The practice I'm referring to (in the "addAsync" function):
#include <thread>
#include <future>
#include <iostream>
#include <chrono>
int addTwoNumbers(int a, int b) {
std::cout << "Thread ID: " << std::this_thread::get_id() << std::endl;
return a + b;
}
void printNum(std::future<int> future) {
std::cout << future.get() << std::endl;
}
void addAsync(int a, int b, auto callback(std::future<int>) -> void) { //<- the notation in question
auto res = std::async(std::launch::async, addTwoNumbers, a, b);
if (callback) //super straightforward nullptr handling
return callback(std::move(res));
}
int main(int argc, char** argv) {
addAsync(10, 10, [](std::future<int> number) { //lambda functions work great
addAsync(number.get(), 20, [](std::future<int> number) {
addAsync(893, 4387, printNum); //as do standard functions
addAsync(2342, 342, nullptr); //executes, sans callback
std::cout << number.get() << std::endl;
});
});
std::cout << "main thread: " << std::this_thread::get_id() << std::endl;
return 0;
}
Is it considered bad practice, or is it non-portable (I've only tried it in MSVC++ 2015)?

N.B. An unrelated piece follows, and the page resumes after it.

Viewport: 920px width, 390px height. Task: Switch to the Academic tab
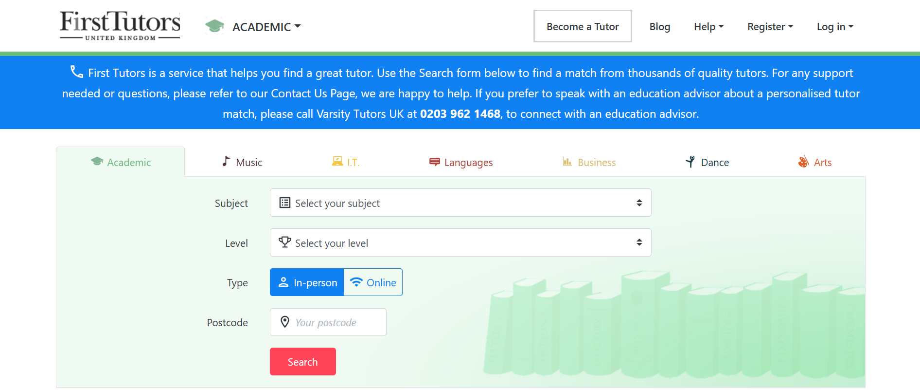point(121,162)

Also, how does the compiler treat this; by conversion to std::function?
I would love to keep using this in my projects, as it obviously states the required argument types and return type in the "signature", accepts a nullptr for optionality, and seems to "just work" (I am aware that these are famous last words in C++).

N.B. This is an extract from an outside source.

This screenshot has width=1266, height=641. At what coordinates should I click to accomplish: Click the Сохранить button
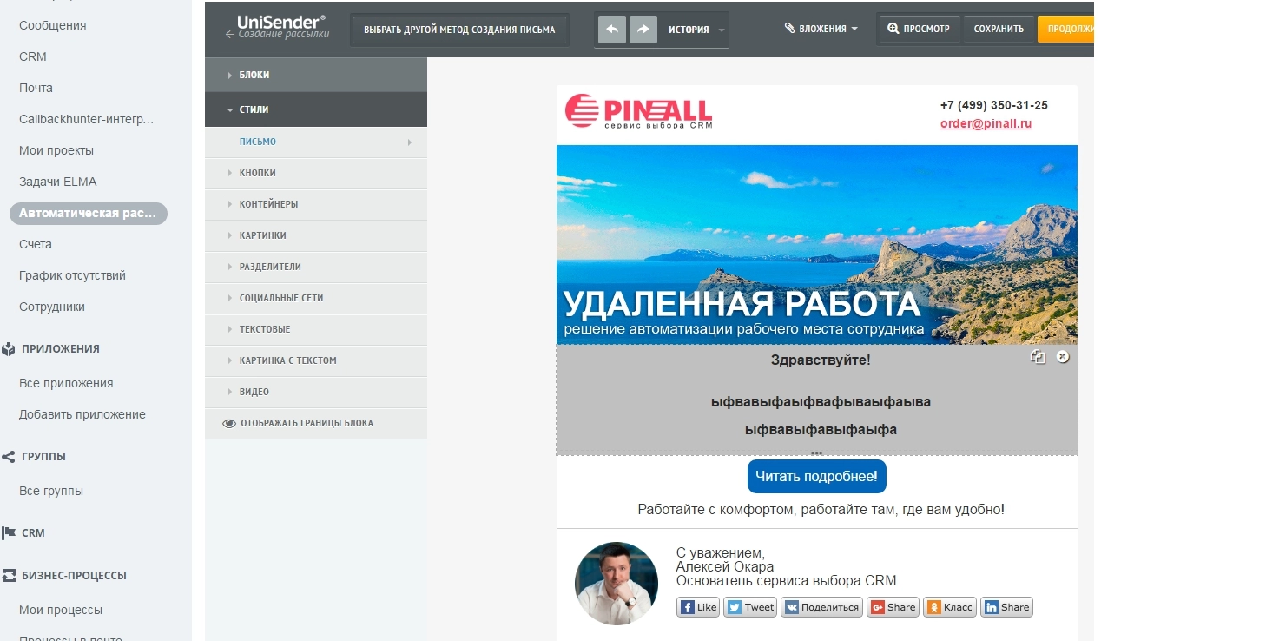click(x=999, y=29)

auto callback(std::future<int>) -> void
is the declaration of a entity of type void(std::future<int>)
called callback
. When listed as an argument, the compiler adjusts this to be a pointer-to-function of type void(*)(std::future<int>)
.
Your lambda is stateless, and as such can be implicitly converted to a function pointer.
Once you add a non-trivial capture, your code will stop compiling:
[argc](std::future<int> number) {
std::cout << argc << '\n';
...
Now, ignoring your question content and looking at the title...
There is a modest cost for a std::function
because it is a value-type, not a view-type. As a value-type, it actually copies its argument.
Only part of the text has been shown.